Newt Gingrich Releases New ‘Contract With America,’ Must Still Think It’s 1994

Newt Gingrich hasn’t exactly been on anyone’s radar this election season. The few comments he has earned have been for berating debate moderators who’ve dared to point out differences between the Republican candidates, which is their job after all and only serves to make Gingrich come off as the grumpy grandpa in the room. But after Perry’s faltering performance at last week’s debate and poor showing in the weekend’s straw polls, Gingrich has been riding a small wave, seeing his support go from 3 to 11 percent in the latest Fox News poll. Maybe his campaign — or what’s left of it — decided now was the time to make their big break. Which is why Gingrich, who’s been fostering his image as the Republican Party’s “big ideas” man, went to Des Moines today to unveil his “21st Century Contract With America,” paying homage to the document that helped him win the speakership in 1994.

* **Given exercise A**
Answer from the article on Newt Gingrich:
(i) In the latest Fox News poll, Gingrich's support rose from what figure to what figure?
(ii) In what city did Gingrich unveil his "21st Century Contract With America"?
(iii) In what year did the earlier document help him win the speakership?
The article and the listing that comes after it are unrelated material.

* **Records for processing**

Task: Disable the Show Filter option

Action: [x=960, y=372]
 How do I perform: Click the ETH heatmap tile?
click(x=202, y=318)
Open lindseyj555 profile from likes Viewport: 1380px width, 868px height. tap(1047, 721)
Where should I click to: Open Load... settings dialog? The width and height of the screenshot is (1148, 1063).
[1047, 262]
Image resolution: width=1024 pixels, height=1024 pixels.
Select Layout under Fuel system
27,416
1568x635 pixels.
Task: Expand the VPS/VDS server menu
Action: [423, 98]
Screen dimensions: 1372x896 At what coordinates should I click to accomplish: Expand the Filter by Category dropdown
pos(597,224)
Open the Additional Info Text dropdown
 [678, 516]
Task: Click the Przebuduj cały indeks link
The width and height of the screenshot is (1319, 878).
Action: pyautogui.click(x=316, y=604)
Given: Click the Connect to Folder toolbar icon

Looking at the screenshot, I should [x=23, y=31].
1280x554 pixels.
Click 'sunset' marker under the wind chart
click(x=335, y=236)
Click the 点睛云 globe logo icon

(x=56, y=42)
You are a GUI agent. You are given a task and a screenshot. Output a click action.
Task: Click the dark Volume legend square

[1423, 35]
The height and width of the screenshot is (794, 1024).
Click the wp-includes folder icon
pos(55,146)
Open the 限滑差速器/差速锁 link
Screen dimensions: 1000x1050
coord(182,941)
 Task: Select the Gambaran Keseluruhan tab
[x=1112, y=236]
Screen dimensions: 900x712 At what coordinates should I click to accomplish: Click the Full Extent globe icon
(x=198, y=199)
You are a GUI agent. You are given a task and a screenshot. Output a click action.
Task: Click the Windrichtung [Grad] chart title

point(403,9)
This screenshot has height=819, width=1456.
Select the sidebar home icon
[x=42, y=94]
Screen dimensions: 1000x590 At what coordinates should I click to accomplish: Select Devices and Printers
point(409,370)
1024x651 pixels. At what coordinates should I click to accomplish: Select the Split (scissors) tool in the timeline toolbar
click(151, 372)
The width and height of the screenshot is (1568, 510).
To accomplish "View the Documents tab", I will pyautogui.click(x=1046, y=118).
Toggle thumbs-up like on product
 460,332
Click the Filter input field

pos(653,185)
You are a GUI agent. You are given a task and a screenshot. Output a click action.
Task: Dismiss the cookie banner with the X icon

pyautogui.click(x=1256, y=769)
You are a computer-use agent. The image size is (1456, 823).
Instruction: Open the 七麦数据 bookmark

* **Given exercise B**
Quote the listing starting at the line that contains "You are a computer-use" and ending at the last line of the listing, with both of those lines included.

* **Output A**
(i) From 3 to 11 percent.
(ii) Des Moines.
(iii) 1994.

* **Output B**
You are a computer-use agent. The image size is (1456, 823).
Instruction: Open the 七麦数据 bookmark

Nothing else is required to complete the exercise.